Casi 80 obras
de Auguste Rodin y sus contemporáneos se exhibirán
en el Museo de Arte Decorativo
Hay artistas que son faros:
iluminan su época con la provocación de sus temperamentos
renovadores y dejan una estela que reúne a sus discípulos
y a quienes vuelven una y otra vez a sus obras por ser referentes
ineludibles en la historia del arte. Es el caso del artista francés
Auguste Rodin (1840-1917), de quien a partir de mañana
se podrán ver decenas de esculturas en una muestra imperdible
en el Museo Nacional de Arte Decorativo (MNAD).
La exposición "La
era de Rodin" incluye, además de 46 esculturas del
artista francés, casi 30 piezas de artistas que fueron
sus contemporáneos y discípulos. Se trata de un
conjunto que proviene, en su mayoría, de la colección
del Museo Soumaya, de la fundación del empresario mexicano
Carlos Slim, que constituye el acervo más grande del artista
fuera de Francia. En representación de Slim llegó
a Buenos Aires su sobrino Roberto.
El resto de las esculturas
pertenecen al Museo de Arte de Ponce de Puerto Rico -que dirige
Agustín Arteaga, quien está especialmente en Buenos
Aires-, y hay cuatro que son patrimonio del Museo de Arte Decorativo.
La muestra propone, así, un muy interesante diálogo
entre los distintos acervos, a través de una destacada
propuesta curatorial que da cuenta de la modernidad y las novedades
que introdujo Rodin en su tiempo.
El director del MNAD, Alberto
Bellucci, dijo a LA NACION que se trata de "la exposición
del año" y que las obras son de fines del siglo XIX
y principios del XX, la época en que fue construida la
residencia Errázuriz Alvear, donde se encuentra la institución.

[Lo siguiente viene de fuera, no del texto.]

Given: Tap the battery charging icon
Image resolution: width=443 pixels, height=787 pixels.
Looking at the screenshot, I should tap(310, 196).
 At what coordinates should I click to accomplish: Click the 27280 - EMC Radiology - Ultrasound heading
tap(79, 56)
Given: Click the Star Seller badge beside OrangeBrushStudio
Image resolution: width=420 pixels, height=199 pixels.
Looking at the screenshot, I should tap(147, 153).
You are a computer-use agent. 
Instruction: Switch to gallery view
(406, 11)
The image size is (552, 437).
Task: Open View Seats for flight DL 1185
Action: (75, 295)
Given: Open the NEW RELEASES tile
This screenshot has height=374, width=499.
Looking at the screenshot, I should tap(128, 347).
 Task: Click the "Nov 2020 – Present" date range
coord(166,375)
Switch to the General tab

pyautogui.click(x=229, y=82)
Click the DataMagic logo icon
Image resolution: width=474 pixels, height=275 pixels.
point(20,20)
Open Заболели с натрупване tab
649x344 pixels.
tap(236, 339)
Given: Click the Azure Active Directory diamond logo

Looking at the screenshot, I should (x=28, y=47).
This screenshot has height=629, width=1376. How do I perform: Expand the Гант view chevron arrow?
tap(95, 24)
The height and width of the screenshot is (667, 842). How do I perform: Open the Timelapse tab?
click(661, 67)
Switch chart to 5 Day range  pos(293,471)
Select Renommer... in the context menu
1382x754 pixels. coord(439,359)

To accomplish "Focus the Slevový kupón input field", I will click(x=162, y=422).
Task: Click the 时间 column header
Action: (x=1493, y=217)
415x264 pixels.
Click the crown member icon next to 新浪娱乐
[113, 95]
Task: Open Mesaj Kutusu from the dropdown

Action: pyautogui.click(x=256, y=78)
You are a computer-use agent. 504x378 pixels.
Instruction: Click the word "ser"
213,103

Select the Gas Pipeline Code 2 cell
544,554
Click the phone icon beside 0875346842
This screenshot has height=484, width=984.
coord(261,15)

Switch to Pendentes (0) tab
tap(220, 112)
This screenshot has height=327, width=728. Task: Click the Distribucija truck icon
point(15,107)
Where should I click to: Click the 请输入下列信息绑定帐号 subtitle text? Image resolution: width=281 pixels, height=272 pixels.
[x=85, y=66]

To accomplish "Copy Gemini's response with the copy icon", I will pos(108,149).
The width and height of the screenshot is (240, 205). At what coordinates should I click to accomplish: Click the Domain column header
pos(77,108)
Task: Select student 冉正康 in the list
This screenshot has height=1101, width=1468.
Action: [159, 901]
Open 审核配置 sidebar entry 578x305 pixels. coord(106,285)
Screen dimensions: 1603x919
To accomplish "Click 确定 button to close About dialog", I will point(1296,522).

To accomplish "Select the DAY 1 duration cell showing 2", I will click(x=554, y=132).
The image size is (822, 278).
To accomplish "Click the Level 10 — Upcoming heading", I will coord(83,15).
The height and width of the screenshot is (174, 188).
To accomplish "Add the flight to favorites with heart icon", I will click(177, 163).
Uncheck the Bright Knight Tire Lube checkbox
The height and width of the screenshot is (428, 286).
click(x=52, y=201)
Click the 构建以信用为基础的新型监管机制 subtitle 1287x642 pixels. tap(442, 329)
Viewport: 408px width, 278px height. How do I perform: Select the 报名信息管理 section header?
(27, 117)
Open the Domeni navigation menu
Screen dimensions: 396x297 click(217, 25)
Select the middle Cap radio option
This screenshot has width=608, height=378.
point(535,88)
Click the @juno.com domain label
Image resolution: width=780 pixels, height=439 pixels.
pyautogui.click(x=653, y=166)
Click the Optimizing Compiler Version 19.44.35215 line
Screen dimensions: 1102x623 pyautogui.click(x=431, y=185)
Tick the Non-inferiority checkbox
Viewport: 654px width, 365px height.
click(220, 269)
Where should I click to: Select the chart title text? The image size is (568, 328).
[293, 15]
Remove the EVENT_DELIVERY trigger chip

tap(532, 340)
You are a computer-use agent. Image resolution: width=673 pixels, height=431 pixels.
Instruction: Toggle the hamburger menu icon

Por lo tanto, el ambiente que cobija las obras se vuelve una referencia
histórica en sí mismo. Como ejemplo se puede ver
una escultura de bronce que es el proyecto de chimenea que Rodin
envió a los dueños del palacio, que, finalmente,
no se concretó.
En un recorrido ayer para
la prensa, el director del Museo Soumaya, Alfonso Miranda Márquez,
se refirió a los distintos módulos en que está
organizada La Era de Rodin, que se inicia con el Salón
de París, con obras de contemporáneos de Rodin,
como Charles Cordier y Pierre Auguste Renoir, y de sus maestros,
entre los que está Jean-Baptiste Carpeaux.
"El Salón de París
representa el espíritu de la academia, de la perfección
del cuerpo y la belleza ideal", comentó Miranda Márquez,
quien, a continuación, hizo notar cómo, en ese contexto,
la escultura La máscara del hombre de la nariz rota rompe
con ese ideal de belleza, lo que en su época generó
críticas. También está su Balzac (1892),
la primera escultura del artista considerada moderna.
Otro módulo está
conformado por las famosas esculturas El beso y El pensador, ambas
de1886, previstas por el artista para el ambicioso conjunto escultórico
de La puerta del infierno . De ambas esculturas hay copias en
nuestro país, lo cual habla de otra característica
de la modernidad del artista francés: la producción
de esculturas en series limitadas.
También hay varias
copias de otro grupo escultórico paradigmático del
artista, Los burgueses de Calais . Una de las esculturas de la
muestra que se refiere a esta obra es la impactante pieza en bronce
Andrieu d Andres , de 1890, en la que se evidencia otra característica
recurrente en la obra del artista: la lucha entre el cuerpo y
el alma y la fuerza que se pone en juego para, en este caso, levantarse
y no caer.
En otro módulo hay
obras de sus discípulos. Las esculturas de Camille Claudel,
que fue modelo y compañera de Rodin durante algunos años,
hablan de una artista que supo desarrollar una mirada propia.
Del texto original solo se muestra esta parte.